Cancer

Cards (7)

  • A gene mutation leads to non-functioning proteins produced which causes non-regulated mitosis.
  • Benign tumours are non-cancerous, produce adhesion molecules sticking them together or to a specific tissue and are contained in a capsule so they remain compact and do not spread meaning the impact is localised. Can cause very serious complications still in the brain.
  • Malignant tumours are large, cells become unspecialised again, metastasis (tumour breaks off and spreads), can grow projections into surrounding tissues and develop their own blood supply, removal requires supplementary treatment (radiotherapy/chemotherapy) and reoccurrence is more likely.
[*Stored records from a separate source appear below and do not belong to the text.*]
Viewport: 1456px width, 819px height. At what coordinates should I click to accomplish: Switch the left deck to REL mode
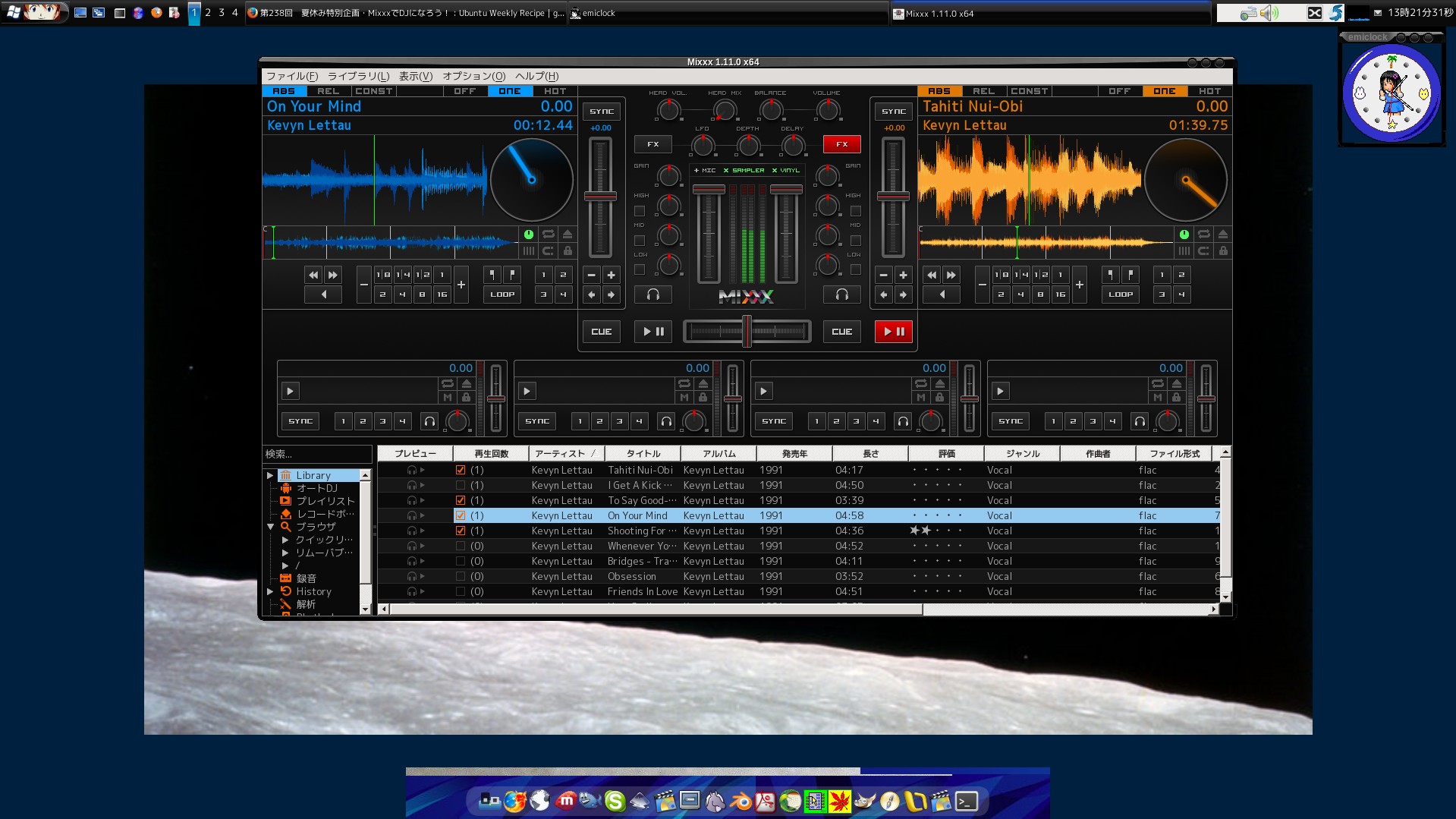click(329, 90)
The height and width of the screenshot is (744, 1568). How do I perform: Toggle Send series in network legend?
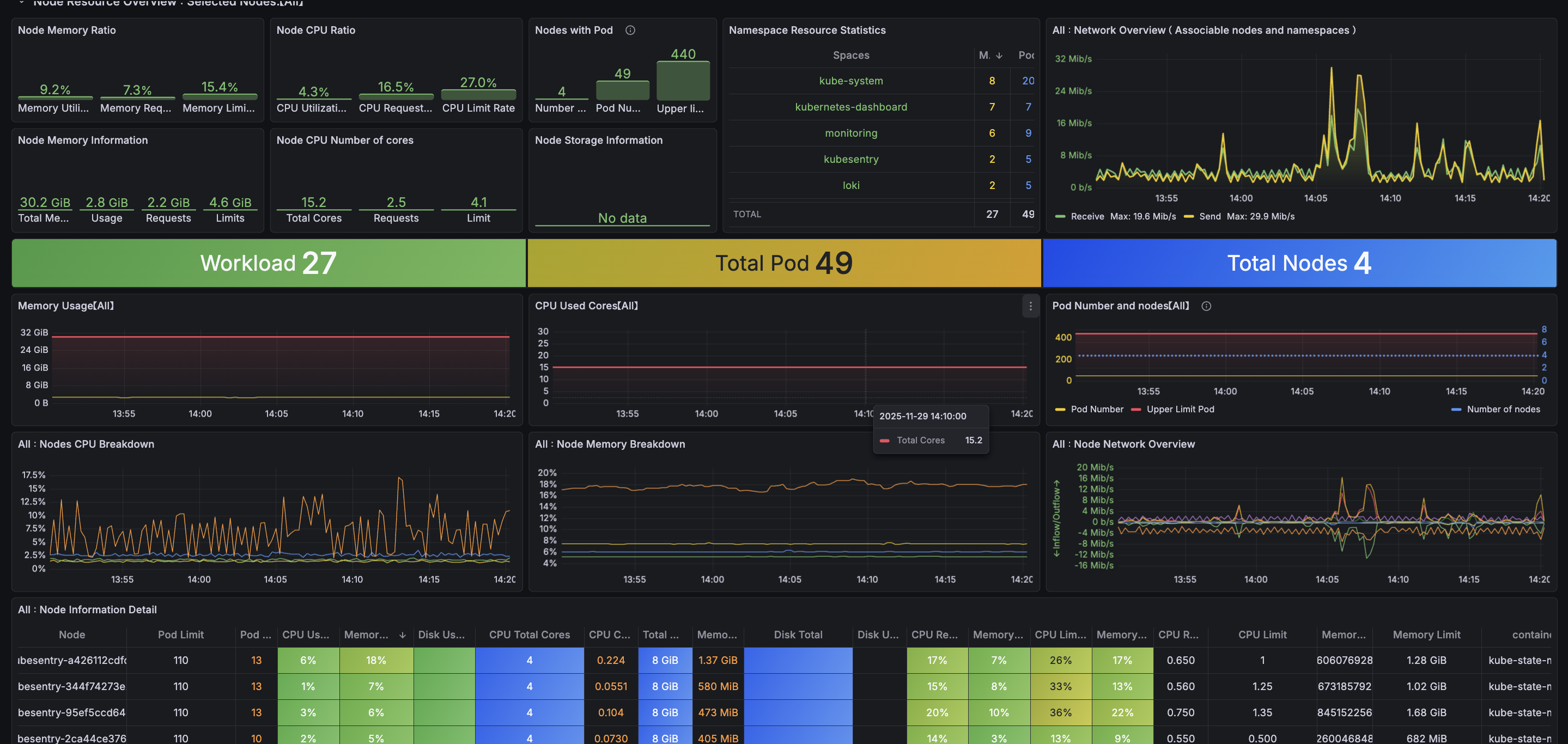click(x=1210, y=217)
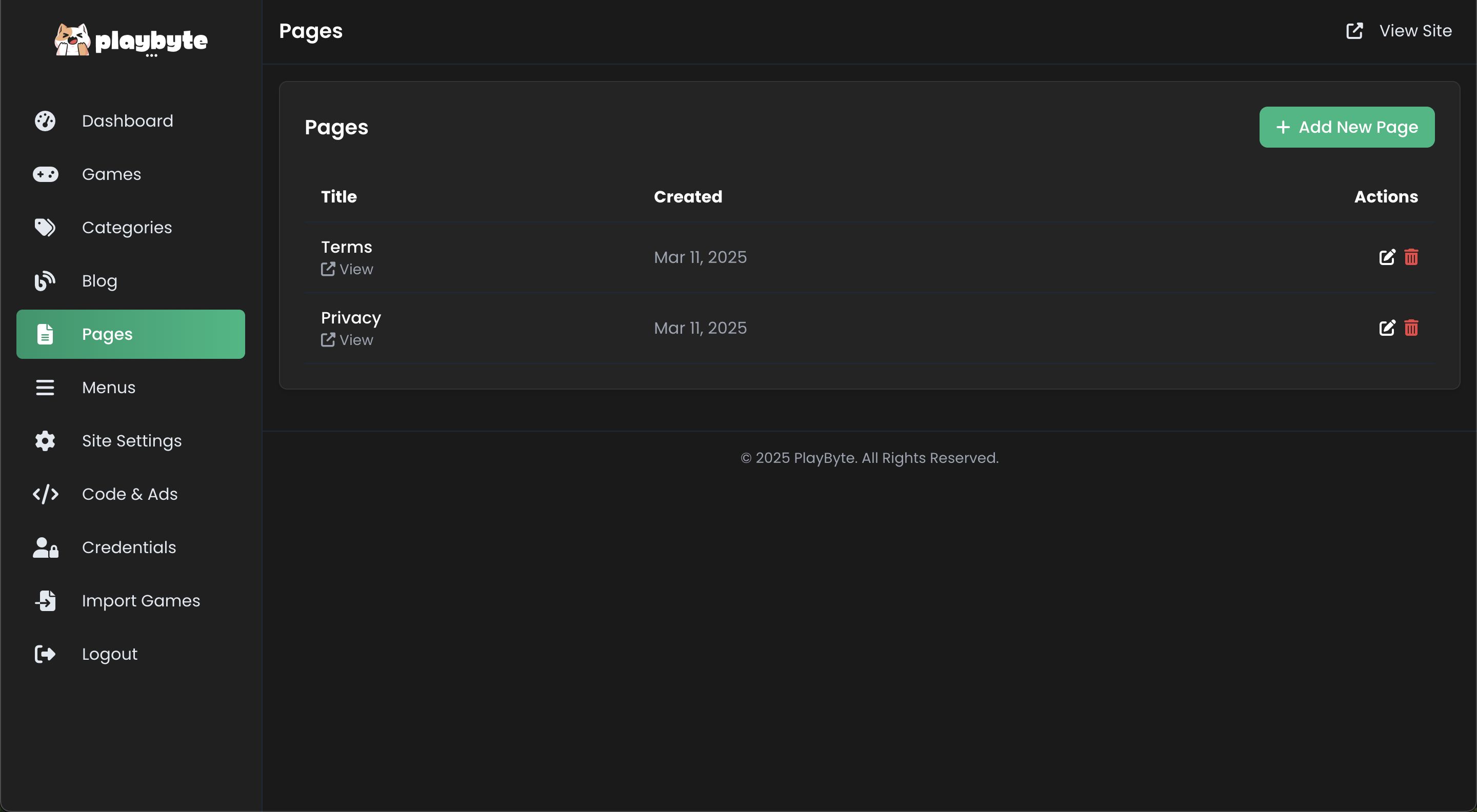Click the edit icon for Terms page
The height and width of the screenshot is (812, 1477).
coord(1386,257)
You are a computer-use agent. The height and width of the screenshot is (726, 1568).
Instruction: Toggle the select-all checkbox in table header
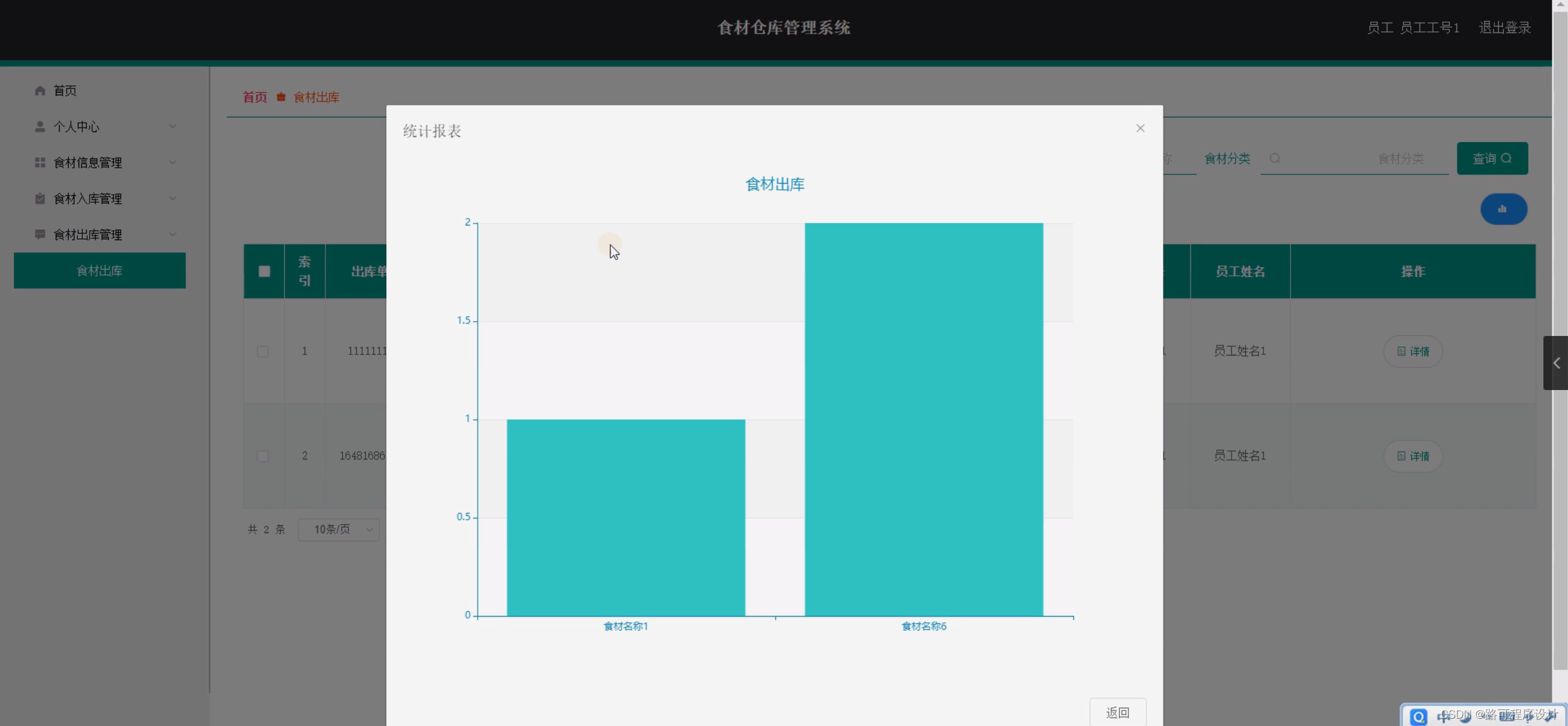point(263,271)
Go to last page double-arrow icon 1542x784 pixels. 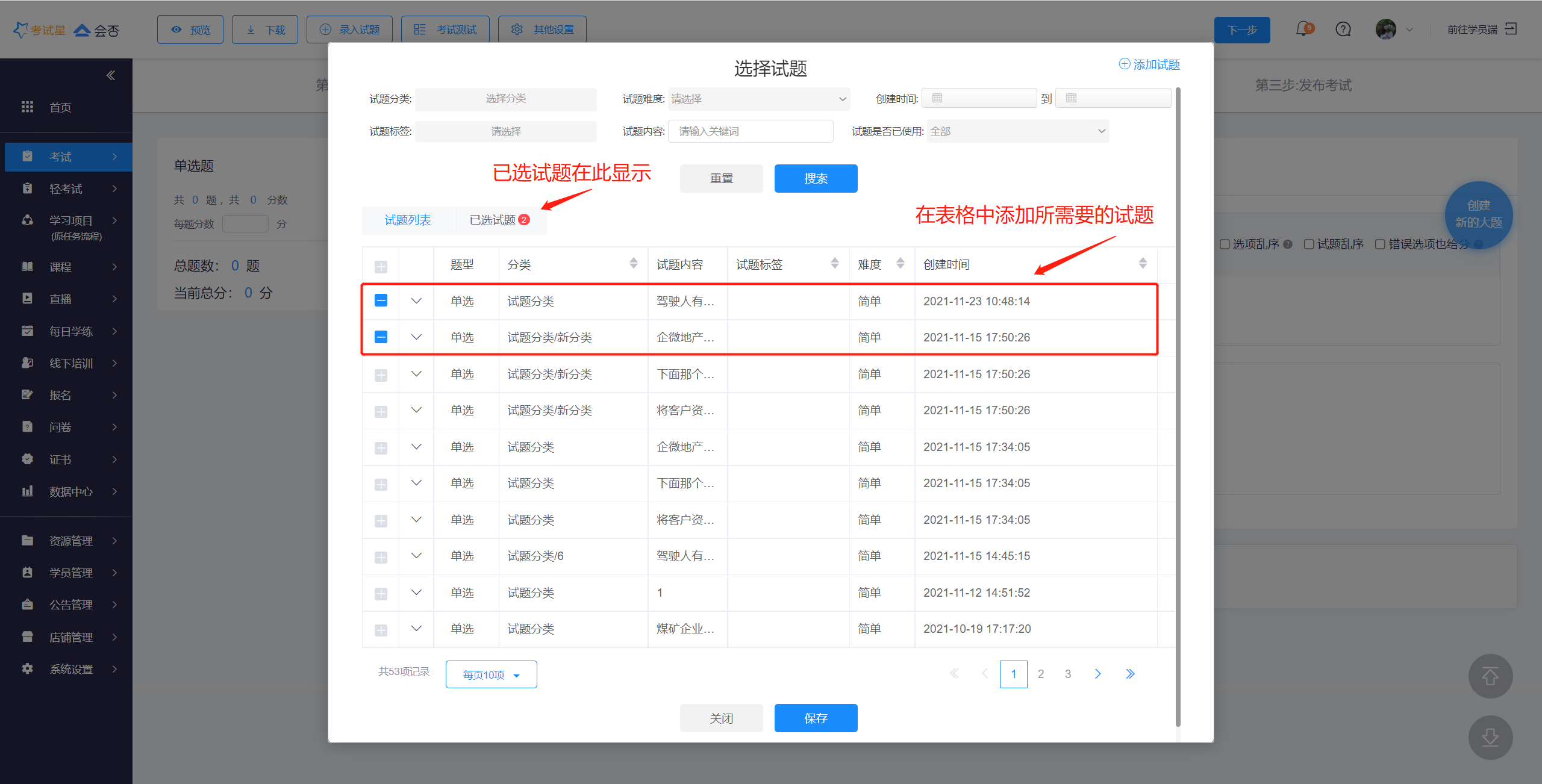pos(1130,674)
  • Mutation of the gene which creates proteins involved in initiation of DNA replication (proto-oncogene) results in oncogene produced and it is permanently activated causing cells to divide continually.
  • Tumour suppressor genes produce proteins to slow down cell division and cause cell death. Mutation of this gene results in no proteins created and continual cell division. BRAC1 and BRAC2 genes cause breast cancer in this way.
  • Abnormal methylation (addition of a methyl group) causes tumour suppressor genes to be hypermethylated and permanently turned off. Or cause oncogenes to be hypomethylated (not enough methyl groups) and permanently turned on.
  • After the menopause, oestrogen is produced in breast fat tissues. Oestrogen binds to a gen that initiates transcription which activates it. If this is a proto-oncogene then it will continuously activate cell division (permanently activated).